Arrange the entries below as a numbered list with one line per number, leaving out the blank lines.
+++ SUPPLIED RECORDS +++
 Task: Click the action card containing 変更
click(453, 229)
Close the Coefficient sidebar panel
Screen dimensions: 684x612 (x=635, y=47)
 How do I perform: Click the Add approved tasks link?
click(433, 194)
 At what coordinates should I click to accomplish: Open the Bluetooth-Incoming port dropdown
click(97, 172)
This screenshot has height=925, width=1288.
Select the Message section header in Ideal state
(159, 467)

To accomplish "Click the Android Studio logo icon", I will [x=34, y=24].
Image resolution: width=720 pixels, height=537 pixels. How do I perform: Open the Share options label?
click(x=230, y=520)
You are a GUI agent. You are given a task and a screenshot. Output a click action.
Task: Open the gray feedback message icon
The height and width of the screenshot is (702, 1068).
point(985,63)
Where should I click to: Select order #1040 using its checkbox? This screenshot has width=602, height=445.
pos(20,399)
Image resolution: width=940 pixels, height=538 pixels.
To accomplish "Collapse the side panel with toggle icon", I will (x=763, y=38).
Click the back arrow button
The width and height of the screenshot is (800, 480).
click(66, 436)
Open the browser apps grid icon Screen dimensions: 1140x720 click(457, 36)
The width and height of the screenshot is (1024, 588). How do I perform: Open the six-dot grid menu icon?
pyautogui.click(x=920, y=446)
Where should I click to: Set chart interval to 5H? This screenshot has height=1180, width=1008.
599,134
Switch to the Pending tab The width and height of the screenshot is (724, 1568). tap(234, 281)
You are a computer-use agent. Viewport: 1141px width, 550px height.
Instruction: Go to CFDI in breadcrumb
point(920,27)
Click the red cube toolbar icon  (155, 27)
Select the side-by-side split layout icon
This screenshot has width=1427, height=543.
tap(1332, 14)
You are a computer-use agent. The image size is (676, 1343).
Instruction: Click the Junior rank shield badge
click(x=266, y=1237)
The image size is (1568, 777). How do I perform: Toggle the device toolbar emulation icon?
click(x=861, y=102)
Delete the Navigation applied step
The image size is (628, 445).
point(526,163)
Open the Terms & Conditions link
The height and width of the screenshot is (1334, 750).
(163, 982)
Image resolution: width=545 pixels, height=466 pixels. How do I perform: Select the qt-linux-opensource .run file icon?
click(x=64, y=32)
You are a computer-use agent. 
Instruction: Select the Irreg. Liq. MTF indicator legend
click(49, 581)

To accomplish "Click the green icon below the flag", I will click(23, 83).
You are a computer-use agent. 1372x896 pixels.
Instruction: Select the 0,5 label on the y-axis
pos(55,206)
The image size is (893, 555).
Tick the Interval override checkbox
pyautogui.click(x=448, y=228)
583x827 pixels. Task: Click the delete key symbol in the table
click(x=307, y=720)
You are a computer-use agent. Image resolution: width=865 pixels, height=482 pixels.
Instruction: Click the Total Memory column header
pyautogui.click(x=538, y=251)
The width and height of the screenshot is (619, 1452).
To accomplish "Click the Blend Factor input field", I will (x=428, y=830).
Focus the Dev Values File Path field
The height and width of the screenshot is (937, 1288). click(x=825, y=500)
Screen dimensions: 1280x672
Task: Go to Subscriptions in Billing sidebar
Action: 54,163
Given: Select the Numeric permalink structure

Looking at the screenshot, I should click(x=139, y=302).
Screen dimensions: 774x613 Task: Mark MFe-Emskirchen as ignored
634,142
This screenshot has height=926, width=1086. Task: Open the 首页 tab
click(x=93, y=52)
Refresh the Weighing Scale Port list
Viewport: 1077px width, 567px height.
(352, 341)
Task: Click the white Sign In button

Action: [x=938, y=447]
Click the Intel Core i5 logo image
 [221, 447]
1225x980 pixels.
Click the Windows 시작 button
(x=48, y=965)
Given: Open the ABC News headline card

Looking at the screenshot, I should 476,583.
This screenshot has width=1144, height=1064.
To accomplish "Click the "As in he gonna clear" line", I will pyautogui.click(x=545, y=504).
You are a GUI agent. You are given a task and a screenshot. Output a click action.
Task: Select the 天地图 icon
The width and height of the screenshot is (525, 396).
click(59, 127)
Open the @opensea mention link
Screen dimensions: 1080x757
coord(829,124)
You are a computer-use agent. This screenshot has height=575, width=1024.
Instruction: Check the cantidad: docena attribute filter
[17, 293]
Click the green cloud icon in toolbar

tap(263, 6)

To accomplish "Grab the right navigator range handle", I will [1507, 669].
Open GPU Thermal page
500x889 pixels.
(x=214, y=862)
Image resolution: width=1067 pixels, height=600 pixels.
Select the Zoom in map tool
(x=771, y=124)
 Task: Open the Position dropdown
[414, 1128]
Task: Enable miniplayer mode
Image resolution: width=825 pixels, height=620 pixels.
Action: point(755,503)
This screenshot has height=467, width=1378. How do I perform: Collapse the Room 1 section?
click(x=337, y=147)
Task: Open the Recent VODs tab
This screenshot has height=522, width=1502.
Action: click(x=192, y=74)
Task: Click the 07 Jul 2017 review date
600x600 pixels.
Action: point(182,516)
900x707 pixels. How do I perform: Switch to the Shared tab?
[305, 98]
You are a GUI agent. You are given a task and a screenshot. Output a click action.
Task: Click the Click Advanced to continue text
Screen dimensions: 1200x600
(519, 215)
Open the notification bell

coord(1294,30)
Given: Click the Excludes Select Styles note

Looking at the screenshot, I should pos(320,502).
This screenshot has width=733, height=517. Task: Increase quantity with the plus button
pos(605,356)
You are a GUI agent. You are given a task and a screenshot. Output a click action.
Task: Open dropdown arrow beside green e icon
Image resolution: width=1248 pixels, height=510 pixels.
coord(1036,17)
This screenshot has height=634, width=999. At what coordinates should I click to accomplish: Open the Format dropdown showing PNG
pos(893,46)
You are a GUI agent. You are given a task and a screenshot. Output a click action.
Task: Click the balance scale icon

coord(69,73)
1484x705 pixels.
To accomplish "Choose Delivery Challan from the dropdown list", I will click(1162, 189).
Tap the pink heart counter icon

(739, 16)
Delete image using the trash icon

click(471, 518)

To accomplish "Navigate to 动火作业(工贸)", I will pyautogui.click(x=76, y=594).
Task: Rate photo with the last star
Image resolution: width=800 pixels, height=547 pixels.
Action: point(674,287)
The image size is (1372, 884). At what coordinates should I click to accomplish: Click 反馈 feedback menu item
+++
▶ RESULT OF THE TASK
1.  Task: Click the action card containing 変更
2. click(453, 229)
3. Close the Coefficient sidebar panel
4. Screen dimensions: 684x612 (x=635, y=47)
5.  How do I perform: Click the Add approved tasks link?
6. click(433, 194)
7.  At what coordinates should I click to accomplish: Open the Bluetooth-Incoming port dropdown
8. click(97, 172)
9. This screenshot has height=925, width=1288.
10. Select the Message section header in Ideal state
11. (159, 467)
12. To accomplish "Click the Android Studio logo icon", I will [x=34, y=24].
13. Image resolution: width=720 pixels, height=537 pixels. How do I perform: Open the Share options label?
14. click(x=230, y=520)
15. You are a GUI agent. You are given a task and a screenshot. Output a click action.
16. Task: Open the gray feedback message icon
17. The height and width of the screenshot is (702, 1068).
18. point(985,63)
19. Where should I click to: Select order #1040 using its checkbox? This screenshot has width=602, height=445.
20. pos(20,399)
21. Image resolution: width=940 pixels, height=538 pixels.
22. To accomplish "Collapse the side panel with toggle icon", I will (x=763, y=38).
23. Click the back arrow button
24. The width and height of the screenshot is (800, 480).
25. click(66, 436)
26. Open the browser apps grid icon Screen dimensions: 1140x720 click(457, 36)
27. The width and height of the screenshot is (1024, 588). How do I perform: Open the six-dot grid menu icon?
28. pyautogui.click(x=920, y=446)
29. Where should I click to: Set chart interval to 5H? This screenshot has height=1180, width=1008.
30. 599,134
31. Switch to the Pending tab The width and height of the screenshot is (724, 1568). tap(234, 281)
32. You are a computer-use agent. Viewport: 1141px width, 550px height.
33. Instruction: Go to CFDI in breadcrumb
34. point(920,27)
35. Click the red cube toolbar icon  (155, 27)
36. Select the side-by-side split layout icon
37. This screenshot has width=1427, height=543.
38. tap(1332, 14)
39. You are a computer-use agent. The image size is (676, 1343).
40. Instruction: Click the Junior rank shield badge
41. click(x=266, y=1237)
42. The image size is (1568, 777). How do I perform: Toggle the device toolbar emulation icon?
43. click(x=861, y=102)
44. Delete the Navigation applied step
45. The image size is (628, 445).
46. point(526,163)
47. Open the Terms & Conditions link
48. The height and width of the screenshot is (1334, 750).
49. (163, 982)
50. Image resolution: width=545 pixels, height=466 pixels. How do I perform: Select the qt-linux-opensource .run file icon?
51. click(x=64, y=32)
52. You are a computer-use agent. 
53. Instruction: Select the Irreg. Liq. MTF indicator legend
54. click(49, 581)
55. To accomplish "Click the green icon below the flag", I will click(23, 83).
56. You are a computer-use agent. 1372x896 pixels.
57. Instruction: Select the 0,5 label on the y-axis
58. pos(55,206)
59. The image size is (893, 555).
60. Tick the Interval override checkbox
61. pyautogui.click(x=448, y=228)
62. 583x827 pixels. Task: Click the delete key symbol in the table
63. click(x=307, y=720)
64. You are a computer-use agent. Image resolution: width=865 pixels, height=482 pixels.
65. Instruction: Click the Total Memory column header
66. pyautogui.click(x=538, y=251)
67. The width and height of the screenshot is (619, 1452).
68. To accomplish "Click the Blend Factor input field", I will (x=428, y=830).
69. Focus the Dev Values File Path field
70. The height and width of the screenshot is (937, 1288). click(x=825, y=500)
71. Screen dimensions: 1280x672
72. Task: Go to Subscriptions in Billing sidebar
73. Action: 54,163
74. Given: Select the Numeric permalink structure
75. Looking at the screenshot, I should click(x=139, y=302).
76. Screen dimensions: 774x613 Task: Mark MFe-Emskirchen as ignored
77. 634,142
78. This screenshot has height=926, width=1086. Task: Open the 首页 tab
79. click(x=93, y=52)
80. Refresh the Weighing Scale Port list
81. Viewport: 1077px width, 567px height.
82. (352, 341)
83. Task: Click the white Sign In button
84. Action: [x=938, y=447]
85. Click the Intel Core i5 logo image
86.  [221, 447]
87. 1225x980 pixels.
88. Click the Windows 시작 button
89. (x=48, y=965)
90. Given: Open the ABC News headline card
91. Looking at the screenshot, I should 476,583.
92. This screenshot has width=1144, height=1064.
93. To accomplish "Click the "As in he gonna clear" line", I will pyautogui.click(x=545, y=504).
94. You are a GUI agent. You are given a task and a screenshot. Output a click action.
95. Task: Select the 天地图 icon
96. The width and height of the screenshot is (525, 396).
97. click(59, 127)
98. Open the @opensea mention link
99. Screen dimensions: 1080x757
100. coord(829,124)
101. You are a computer-use agent. This screenshot has height=575, width=1024.
102. Instruction: Check the cantidad: docena attribute filter
103. [17, 293]
104. Click the green cloud icon in toolbar
105. tap(263, 6)
106. To accomplish "Grab the right navigator range handle", I will [1507, 669].
107. Open GPU Thermal page
108. 500x889 pixels.
109. (x=214, y=862)
110. Image resolution: width=1067 pixels, height=600 pixels.
111. Select the Zoom in map tool
112. (x=771, y=124)
113.  Task: Open the Position dropdown
114. [414, 1128]
115. Task: Enable miniplayer mode
116. Image resolution: width=825 pixels, height=620 pixels.
117. Action: point(755,503)
118. This screenshot has height=467, width=1378. How do I perform: Collapse the Room 1 section?
119. click(x=337, y=147)
120. Task: Open the Recent VODs tab
121. This screenshot has height=522, width=1502.
122. Action: click(x=192, y=74)
123. Task: Click the 07 Jul 2017 review date
124. 600x600 pixels.
125. Action: point(182,516)
126. 900x707 pixels. How do I perform: Switch to the Shared tab?
127. [305, 98]
128. You are a GUI agent. You are given a task and a screenshot. Output a click action.
129. Task: Click the Click Advanced to continue text
130. Screen dimensions: 1200x600
131. (519, 215)
132. Open the notification bell
133. coord(1294,30)
134. Given: Click the Excludes Select Styles note
135. Looking at the screenshot, I should pos(320,502).
136. This screenshot has width=733, height=517. Task: Increase quantity with the plus button
137. pos(605,356)
138. You are a GUI agent. You are given a task and a screenshot. Output a click action.
139. Task: Open dropdown arrow beside green e icon
140. Image resolution: width=1248 pixels, height=510 pixels.
141. coord(1036,17)
142. This screenshot has height=634, width=999. At what coordinates should I click to accomplish: Open the Format dropdown showing PNG
143. pos(893,46)
144. You are a GUI agent. You are given a task and a screenshot. Output a click action.
145. Task: Click the balance scale icon
146. coord(69,73)
147. 1484x705 pixels.
148. To accomplish "Choose Delivery Challan from the dropdown list", I will click(1162, 189).
149. Tap the pink heart counter icon
150. (739, 16)
151. Delete image using the trash icon
152. click(471, 518)
153. To accomplish "Navigate to 动火作业(工贸)", I will pyautogui.click(x=76, y=594).
154. Task: Rate photo with the last star
155. Image resolution: width=800 pixels, height=547 pixels.
156. Action: point(674,287)
157. The image size is (1372, 884). At what coordinates should I click to accomplish: Click 反馈 feedback menu item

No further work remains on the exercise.